2. Sainte Cécile : L’indé qui avance en meute
Plus discret, le label Sainte Cécile joue la carte de l’indépendance et du métissage. C’est ici que se sont croisés, sur le même projet, des artistes comme Vendou (rap) et Naya Ali (R&B soul fusion). Leur crédo : production maison, recherche de couches vocales inédites et live session souvent partagées sur YouTube.
La force de Sainte Cécile ? Un maillage solide avec les studios de beatmaking locaux et un volet accompagnement pour pousser la voix R&B sur des prods organiques héritées du hip-hop classique.
3. Hydrophonik Records : L’avant-garde montréalaise
Hydrophonik, c’est le QG des expérimentations sonores. Le label a misé dès 2017 sur des talents comme Shash’U, producteur emblématique de la scène future beats, qui travaille avec KALLITECHNIS (R&B, soul, nu-soul façon MTL).

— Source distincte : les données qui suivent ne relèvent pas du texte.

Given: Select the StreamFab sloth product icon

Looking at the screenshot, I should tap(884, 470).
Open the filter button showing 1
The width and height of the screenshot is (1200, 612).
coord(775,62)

- KALLITECHNIS : En 2022, elle a atteint le million de streams sur Spotify avec un EP où la soul, le rap et l’électro s’embrassent en toute liberté.
Hydrophonik, c’est aussi une position de tisseur de diasporas, reliant créateurs haïtiens, africains, français et canadiens. Le label est partenaire régulier du festival Métropolis Bleu, où le live sur fond de spoken word croise techno, hip-hop et R&B.